While compliance with functional safety standards does not in itself address cybersecurity threats, safety and security cannot be treated as independent concerns in modern vehicles. A system that is resilient to faults but vulnerable to malicious manipulation is not ultimately safe. Secure systems must also behave predictably under failure conditions. As vehicles become increasingly software-defined, achieving both safety and security requires coordinated design across storage, software and system architecture.
Ensuring compliance
New regulatory frameworks such as ISO/SAE 21434, the NHTSA Cybersecurity Best Practices for Modern Vehicles and UN R155 are forcing a deeper rethink of in-vehicle system design. Rather than prescribing specific technical measures such as encryption, these frameworks require manufacturers to demonstrate that systems are secure by design, with traceability, risk management and evidence of integrity maintained throughout the vehicle’s lifecycle. The responsibility for how security is achieved and how it is proven remains with the system designer.
Even when open-source implementations are commercially supported, in many cases, the engineers responsible for integrating or modifying the code do not have deep expertise in embedded storage or file systems. This means that achieving a secure and efficient implementation that holds up under regulatory scrutiny or long-term performance demands, particularly in safety-critical environments, becomes challenging.

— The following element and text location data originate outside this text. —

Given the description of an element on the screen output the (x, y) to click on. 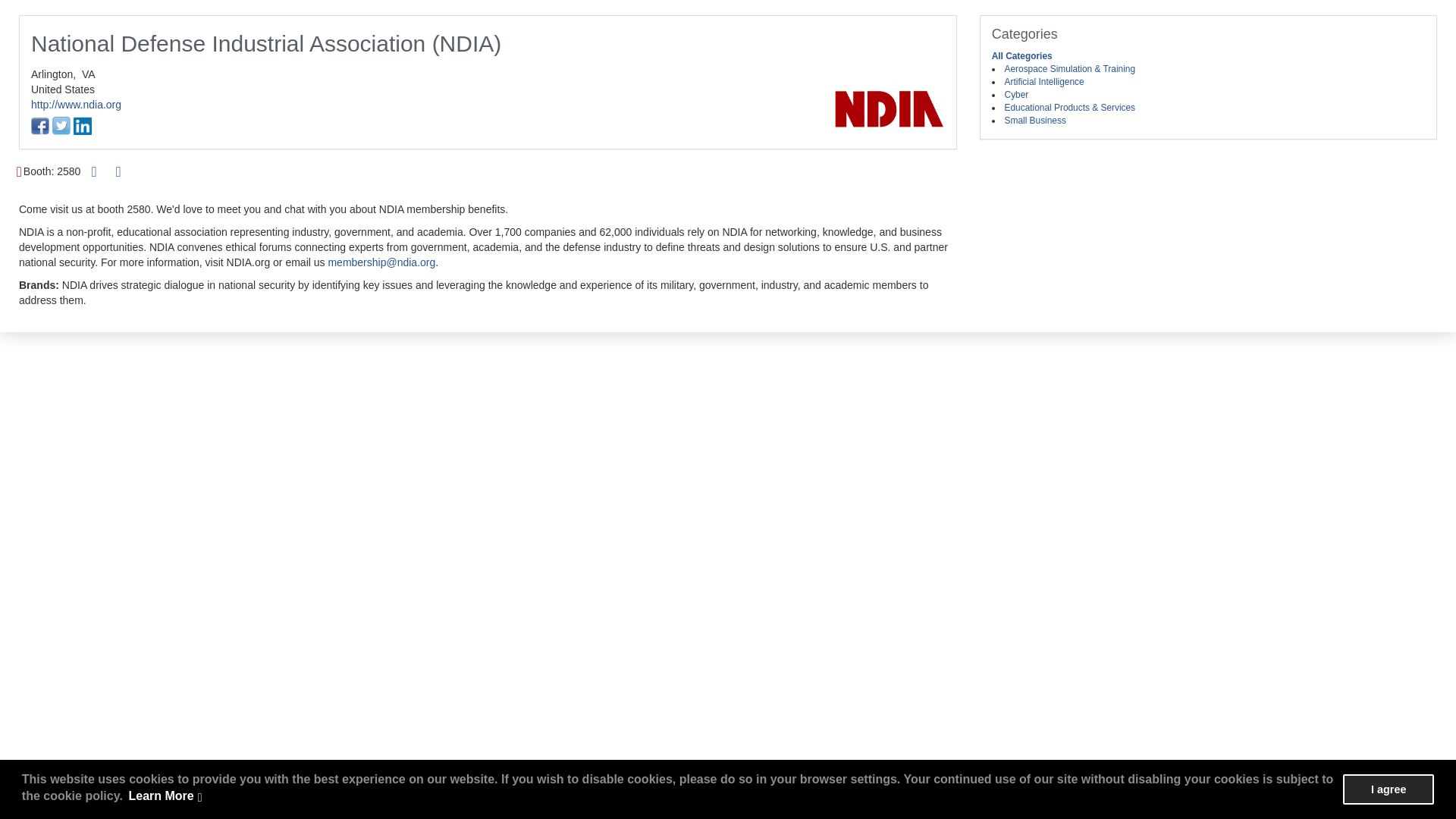
All Categories (1021, 55)
Add To My Exhibitors (118, 172)
Artificial Intelligence (1044, 81)
Cyber (1016, 94)
Print (93, 171)
Small Business (1034, 120)
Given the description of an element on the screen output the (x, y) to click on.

Engineers must now validate not just how the system performs, but how it fails and whether it fails safely. This has direct implications for the selection of storage technologies and file systems.
Why embedded storage is a strategic decision
The case for modernizing embedded storage goes beyond risk reduction. It’s also a driver for cost control, performance consistency and long-term product differentiation.
For instance, avoiding flash overprovisioning through better write management can drive significant cost reductions for manufacturers. When scaled across high-volume platforms, this can translate into lifecycle savings in the millions. Factor in reduced maintenance, extended warranties and higher reliability metrics and the ROI becomes even more compelling.
Moreover, embedded storage resilience supports more agile development. Secure file systems with predictable behavior enable faster testing, smoother OTA deployment and better root cause analysis when faults do occur. These are critical advantages, especially in an industry where time-to-market and regulatory agility matter.
Validating storage
Given these stakes, embedded storage must be fully integrated into the testing pipeline. This means validating storage performance across temperature extremes, power cycling and high-write workloads. It also means simulating fault conditions, including mid-write power loss, unexpected resets or firmware anomalies and observing recovery behavior.
Storage systems that pass compliance tests in isolation may still introduce fragility in multi-component environments. Engineers must test for system-level interactions and confirm that the storage layer does not become the weakest link in real-world conditions.
Securing the future of SDVs
As the cybersecurity landscape shifts from connectivity to persistence, the importance of secure, resilient data storage grows. The data that remains in the vehicle after the engine shuts off, for instance, logs, credentials and system images, can either support safe operations or become a target for exploitation.
For the automotive engineering community, this is a call to action. Embedded storage must be validated, reinforced and architected for long-term resilience. Not only because regulators demand it, but also because future vehicle safety, reliability and performance depend on it.